在Google I/O大会前夕,科技圈迎来了一则重磅消息:Google正式推出Gemini Omni,这款被外界视为AI领域“全能选手”的新产品,凭借其多模态交互能力迅速成为焦点。与传统AI工具聚焦单一任务不同,Omni通过整合文本、图像、视频、音频等多种模态,试图构建一个“一站式”生产力入口,重新定义了AI Agent的边界。
Omni的核心突破体现在两个层面。其一,它支持通过自然语言指令直接生成完整教学视频。例如,用户仅需输入“一位教授在黑板上推导三角恒等式并同步讲解”,系统便能自动生成包含粉笔动作、公式书写、语音解释的动态视频,无需分步骤操作或反复修正。这一能力背后,是AI对物理空间关系、逻辑推理和内容准确性的深度理解,而非简单的画面拼接。其二,Omni将Google分散的AI能力整合至单一对话框中,用户可同时完成写作、绘图、视频剪辑、跨任务记忆等操作,彻底告别多工具切换的繁琐流程。这种设计直击企业级用户的痛点——此前,某头部大厂引入AI编码工具后,虽提升了交付速度,却因需求质量参差不齐导致预算超支,暴露出单一模态工具的局限性。

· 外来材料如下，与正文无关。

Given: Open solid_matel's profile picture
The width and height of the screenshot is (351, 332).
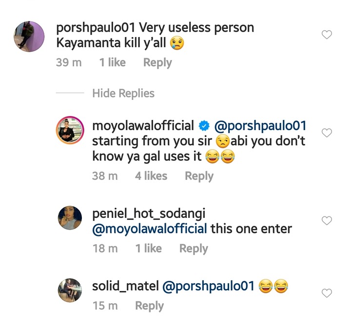Looking at the screenshot, I should [x=70, y=290].
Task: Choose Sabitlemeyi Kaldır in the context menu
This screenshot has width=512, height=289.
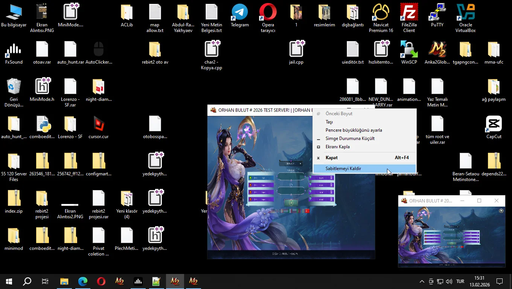Action: (343, 169)
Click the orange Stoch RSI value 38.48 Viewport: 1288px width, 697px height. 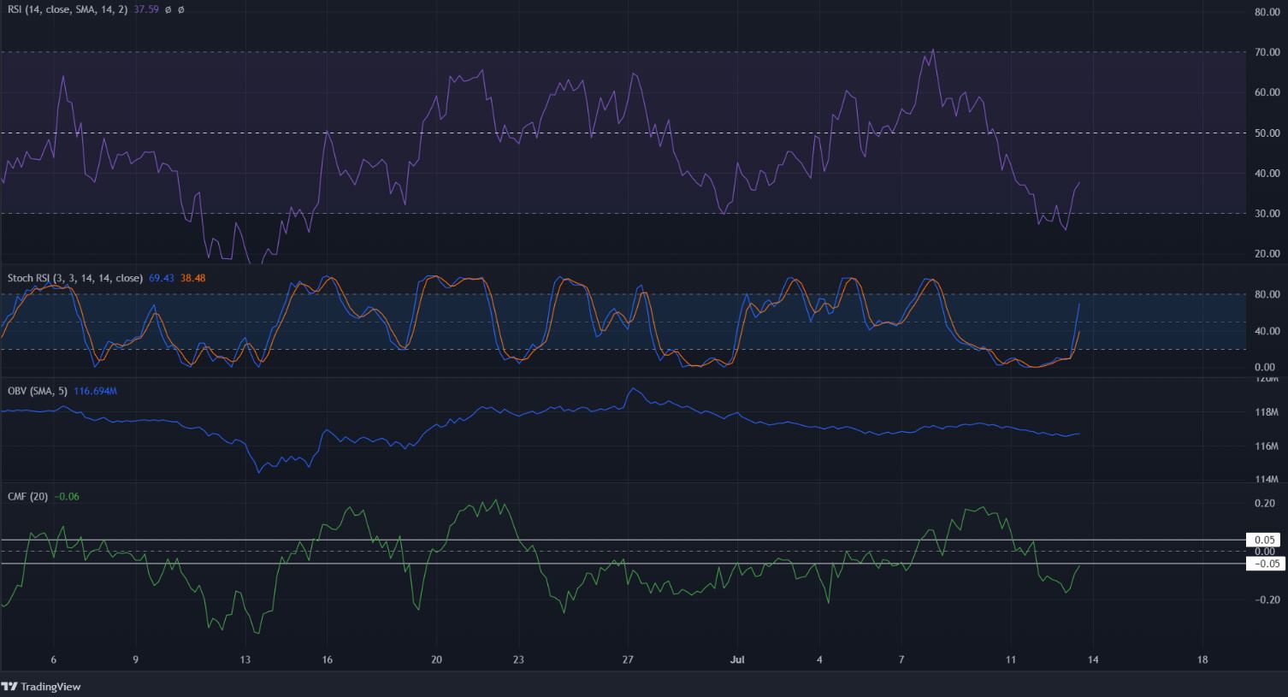[x=193, y=278]
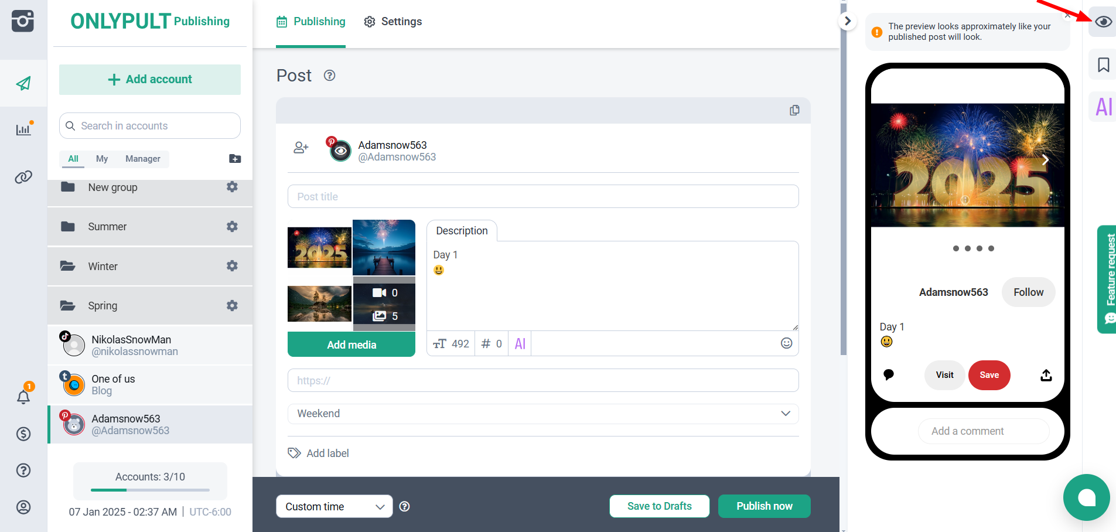Open the notifications bell
Image resolution: width=1116 pixels, height=532 pixels.
23,397
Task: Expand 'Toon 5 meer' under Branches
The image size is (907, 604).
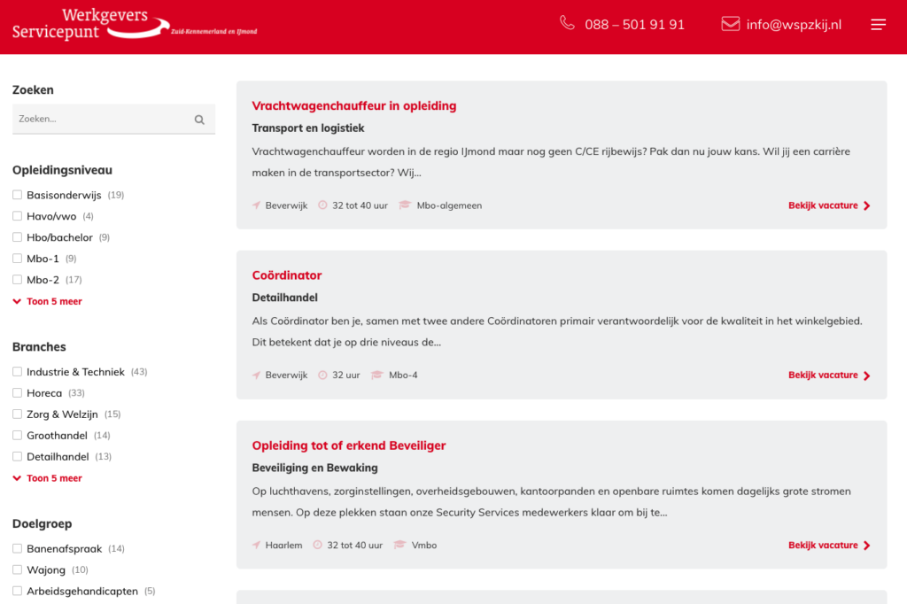Action: pyautogui.click(x=49, y=478)
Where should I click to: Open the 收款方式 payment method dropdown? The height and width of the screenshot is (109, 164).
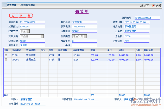coord(28,31)
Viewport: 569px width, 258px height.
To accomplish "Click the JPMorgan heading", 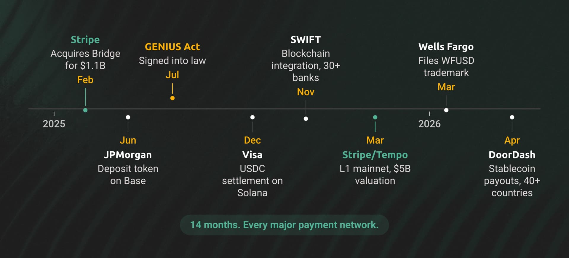I will [128, 155].

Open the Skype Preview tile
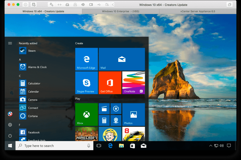(87, 83)
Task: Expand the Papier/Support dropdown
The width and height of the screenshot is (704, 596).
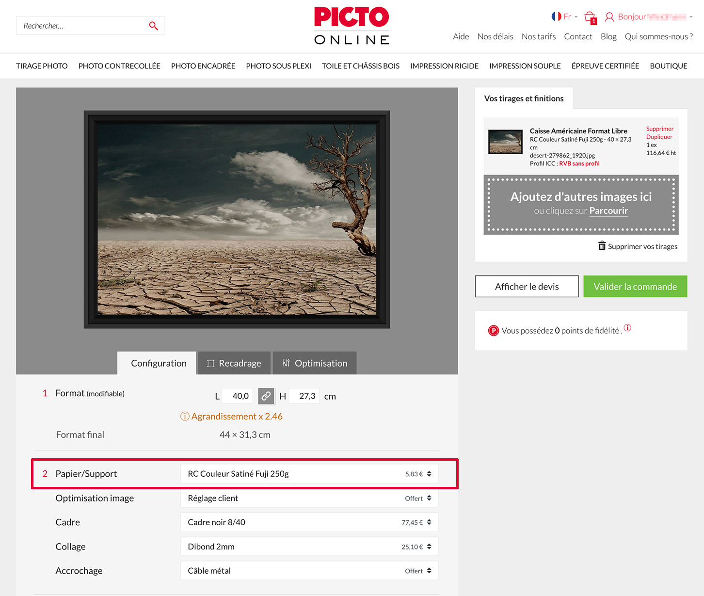Action: point(309,474)
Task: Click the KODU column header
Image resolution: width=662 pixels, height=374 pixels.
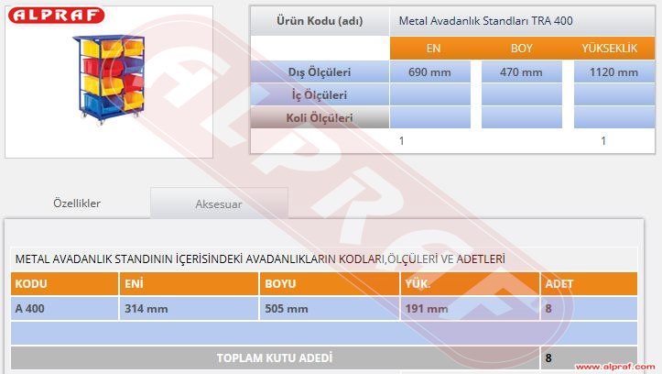Action: pos(64,284)
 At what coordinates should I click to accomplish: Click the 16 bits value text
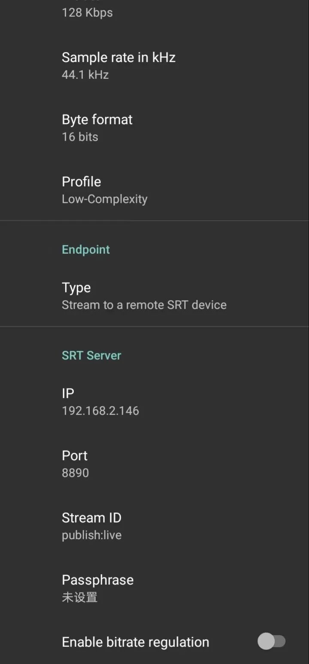coord(80,137)
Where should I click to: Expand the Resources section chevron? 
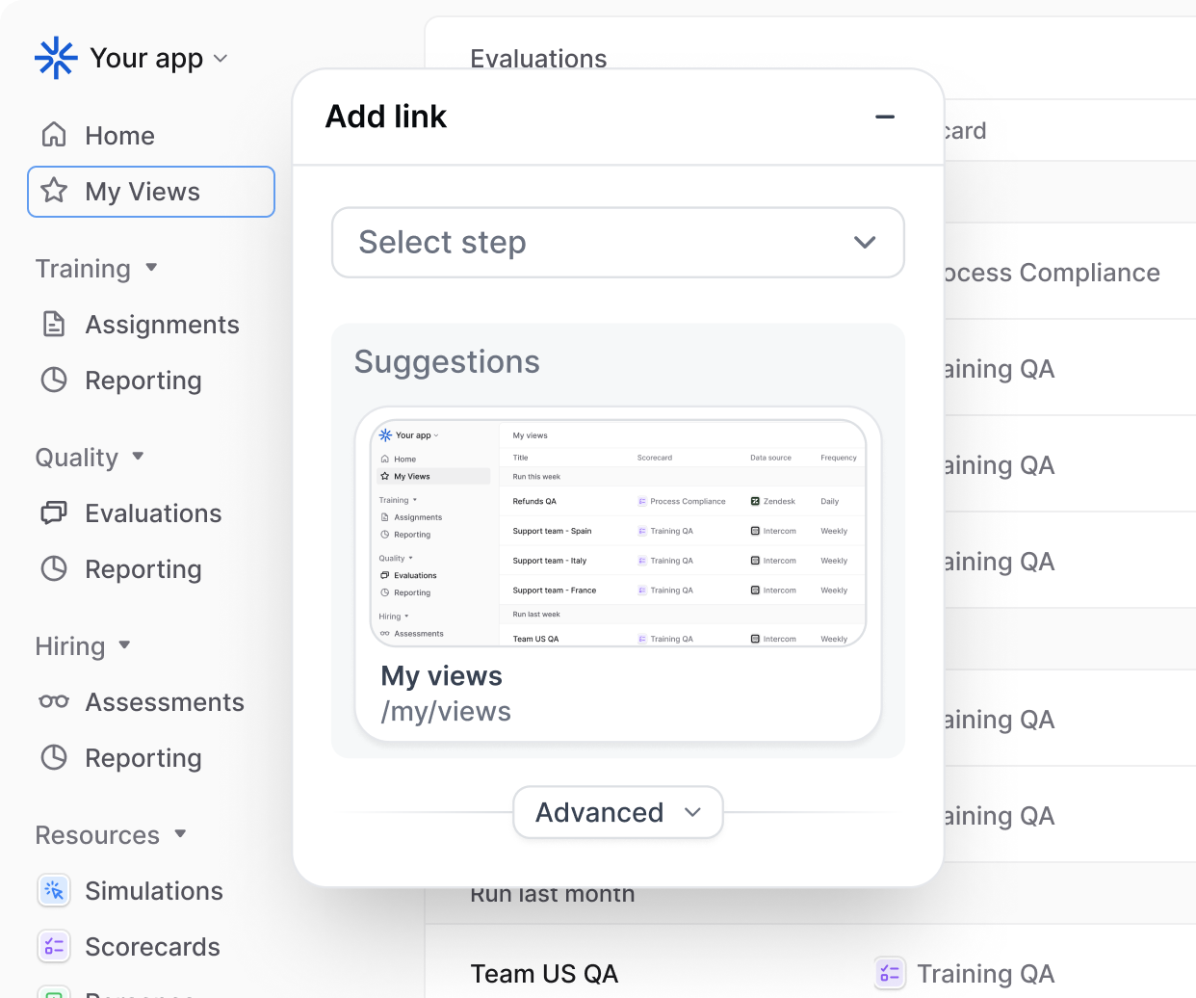click(180, 835)
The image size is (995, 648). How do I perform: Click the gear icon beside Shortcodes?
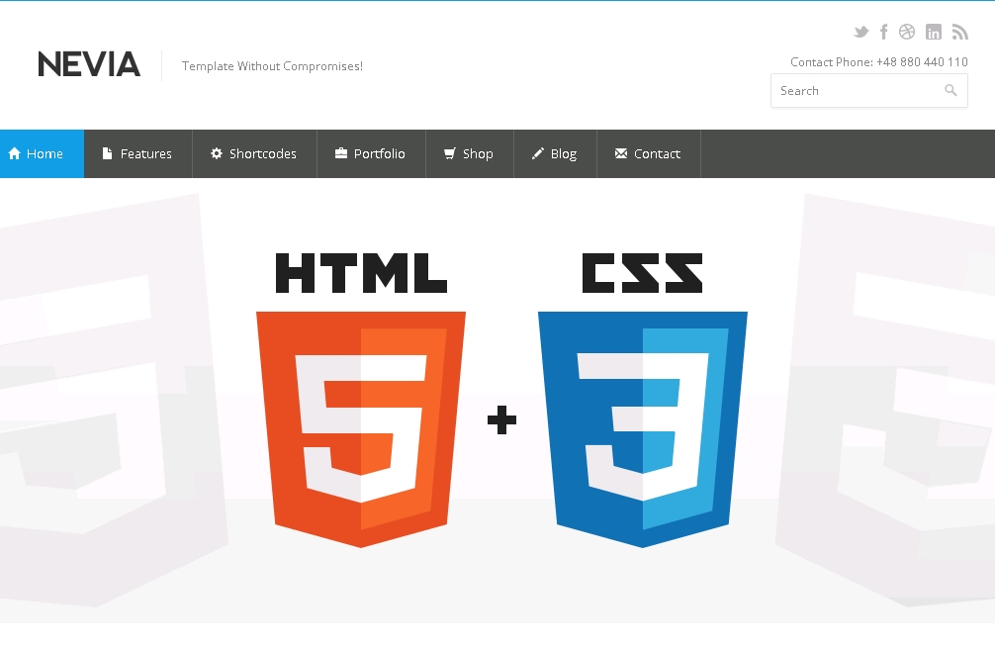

市场对“全模态”的期待并非空穴来风。以视频制作为例,传统流程需依次调用文本模型生成脚本、图像模型设计封面、视频工具剪辑画面、音乐模型匹配配乐,任何一个环节出错都需推倒重来。而全模态系统可同步处理多种信息形态,显著降低试错成本。Google的转型更具象征意义:其此前将视频生成(Veo)、文本处理(Gemini)、图像生成(Imagen)拆分为独立产品,而Omni的推出标志着公司正式押注统一架构,回应了业界对“AI能否真正理解复杂世界”的质疑。
在国内市场,Minimax成为少数在全模态领域与谷歌正面竞争的独立AI公司。其M2系列模型在2026年初的Token用量较2025年底激增6倍,每分钟处理量(TPM)以每周10%-20%的速度增长,显示出强劲的市场需求。更引人注目的是其商业模式:通过优化推理服务器配置,Minimax实现单台设备每分钟1美元营收,而运营成本不足0.3美元,单位经济效益远超行业平均水平。这种“低成本、高毛利”的特性,使其在无需依赖广告投放的情况下,仅靠工具价值便实现用户自发增长——2025年营销费用同比下降40.3%,而毛利率从12.2%提升至25.4%。
资本市场的反应印证了全模态的战略价值。摩根士丹利预测,Minimax的年化经常性收入(ARR)将在2026年底突破10亿美元,与国际巨头处于同一量级。其背后的逻辑在于,全模态能力可同时覆盖企业级(ToB)和消费级(ToC)市场:企业用户需要高效处理跨模态任务,而个人用户则期待通过单一入口完成创作、办公等场景需求。Minimax的全球化布局进一步放大了这一优势——相比多数AI公司仅聚焦单一市场,其双线作战策略显著提升了增长天花板。
技术层面,Minimax的“模型+工程层”双轮驱动模式成为关键护城河。以视频生成为例,其下一代模型Hailuo 3预计将大幅提升理解能力,并通过工程优化降低使用门槛,使非专业用户也能轻松创作。在办公场景中,M3模型将强化AI Agent的多步骤任务规划能力,配合创新工具MaxHermes,实现从代码生成到日程管理、跨应用协作的扩展。瑞银分析指出,多模态训练产生的视觉理解能力可反哺文本模型,推动整体智能水平跃升,这种“1+1>2”的效应将成为Minimax的核心竞争力。
随着Gemini Omni的发布,全模态竞争已从技术概念进入商业化落地阶段。谷歌的转型与Minimax的崛起,共同指向一个趋势:未来的AI Agent必须具备“看、听、说、写、画”的综合能力,才能适应真实世界的复杂性。当市场从“流量竞争”转向“模型竞争”,那些能同时平衡技术深度与商业效率的玩家,或将主导下一轮增长周期。